Efficient Data Streaming Multiway Aggregation through Concurrent Algorithmic Designs and New Abstract Data Types

Vincenzo Massimiliano Gulisano; Ioannis Nikolakopoulos; Daniel Cederman; Marina Papatriantafilou; Philippas Tsigas

doi:10.1145/3131272

Efficient Data Streaming Multiway Aggregation through Concurrent Algorithmic Designs and New Abstract Data Types
Journal article, 2017

Data streaming relies on continuous queries to process unbounded streams of data in a real-time fashion. It is commonly demanding in computation capacity, given that the relevant applications involve very large volumes of data. Data structures act as articulation points and maintain the state of data streaming operators, potentially supporting high parallelism and balancing the work among them. Prompted by this fact, in this work we study and analyze parallelization needs of these articulation points, focusing on the problem of streaming multiway aggregation, where large data volumes are received from multiple input streams. The analysis of the parallelization needs, as well as of the use and limitations of existing aggregate designs and their data structures, leads us to identify needs for appropriate shared objects that can achieve low-latency and high-throughput multiway aggregation.
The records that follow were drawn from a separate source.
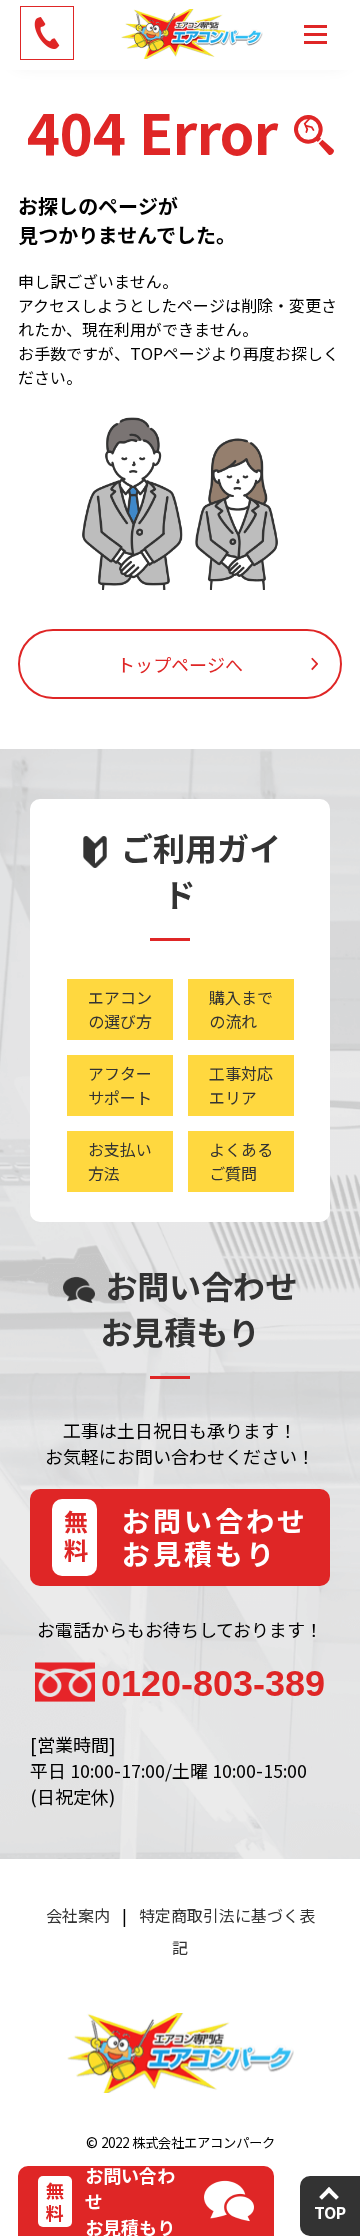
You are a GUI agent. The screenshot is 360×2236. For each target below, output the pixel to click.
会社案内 (78, 1915)
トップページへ (180, 664)
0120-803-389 (213, 1683)
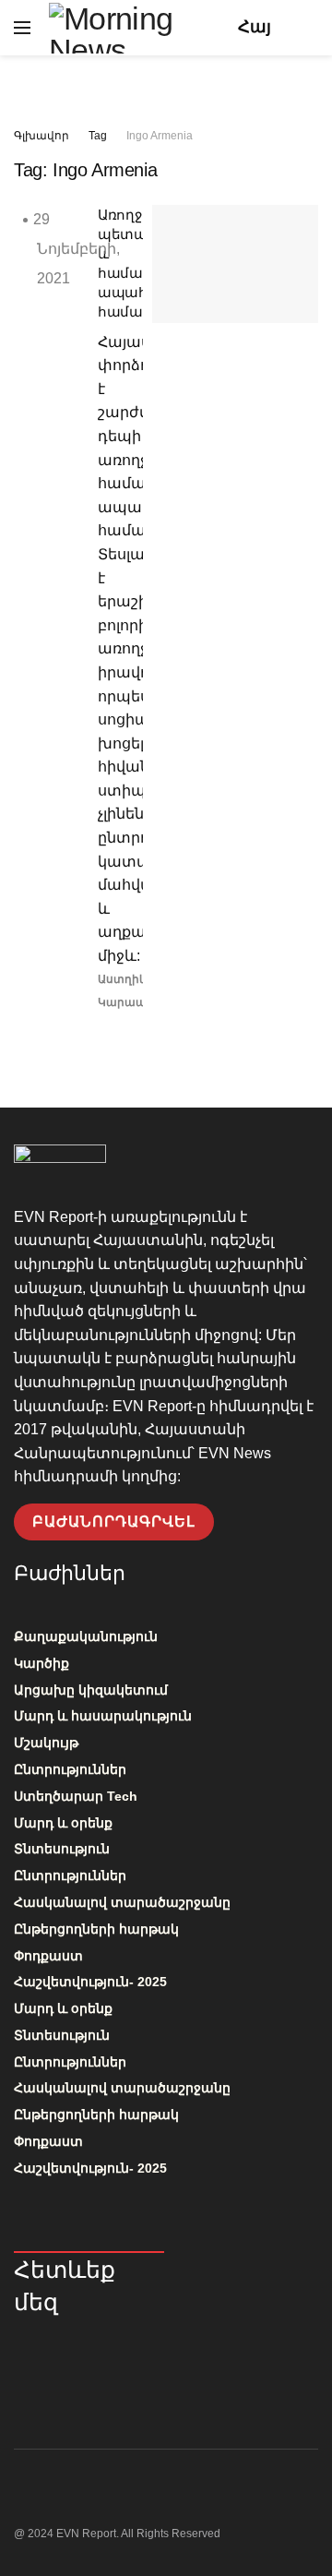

We present the requirements of such objects as abstract data types and we provide efficient lock-free linearizable algorithmic implementations of them, along with new multiway aggregate algorithmic designs that leverage them, supporting both deterministic order-sensitive and order-insensitive aggregate functions. Furthermore, we point out future directions that open through these contributions. The article includes an extensive experimental study, based on a variety of continuous aggregation queries on two large datasets extracted from SoundCloud, a music social network, and from a Smart Grid network. In all the experiments, the proposed data structures and the enhanced aggregate operators improved the processing performance significantly, up to one order of magnitude, in terms of both throughput and latency, over the commonly used techniques based on queues.

lock-free synchronization

data structures

Data streaming